The money unaccounted for totals Rs. 18,811,046.
According to the audit query, the Trust has been purportedly set up at the Kahavilgoda Purana Raja Maha Vihara in Akuressa, Matara.
The Auditor General’s Department through query M/A/2014/Q/20 dated February 23, 2015 has questioned as to how funds have been absorbed for this purpose when the said organisation has not been registered as a Trust according to the laws of the land, drawing the inference that the disbursement was in violation of the country’s financial regulations.
The query refers to fund disbursements, approved on the strength of memos issued by the former Secretary to the Ministry of Cultural Affairs and the Central Cultural Fund (CCF), approving a total project allocation of Rs. 60 million, for which financial estimates and construction plans have not been submitted.
However, the Audit Department has raised the query that Rs. 18 million remained unaccounted for due to the lack of supportive documents, including vouchers and receipts.
The Trust is not registered, according to sources, although the process began in 2013.
The registration documenters have reached Parliament only in early 2015, top parliamentary sources said.

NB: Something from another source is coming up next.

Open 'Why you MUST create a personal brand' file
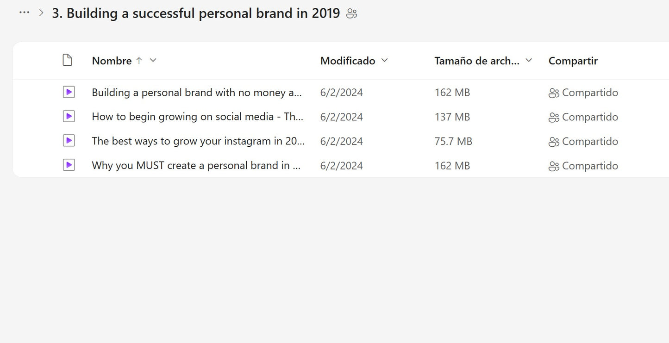669x343 pixels. pos(196,165)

When contacted, former Presidential Parliamentary Co-ordinating Secretary, Kumarasiri Hettige said he was invited by the Chief Priest of the temple, Ven. Paraduwe Jinarathana Thera, to help coordinate the project and subsequently invited to head the Trust, as it is a good cause.
“I wanted to help as it was a good initiative.
I have never signed any document and never authorised or handled the finances in any form,” he said, adding that a proper inquiry would clear his name.
Meanwhile, Ven. Paraduwe Jinarathana Thera, the Chief Priest of the temple, told the Sunday Observer the relevant documents will be submitted to the Financial Crimes Investigations Division (FCID) tomorrow (15). An inquiry is already underway.
Ven. Jinarathana Thera said the project was undertaken in the interest of conserving and showcasing Sri Lanka’s national heritage, and added that some people involved in the project were trying to bring him (priest) in to disrepute and others associated with the project.
The Thera said the Trust was a legal entity as it had been incorporated through a Parliamentary Act and hence there was no need to have it registered under the Ministry of Cultural Affairs.
When contacted, a top official from the Ministry of Cultural Affairs insisted that such a Trust did not exist and it had no registration. “This so-called Trust has no legal basis,” the official said.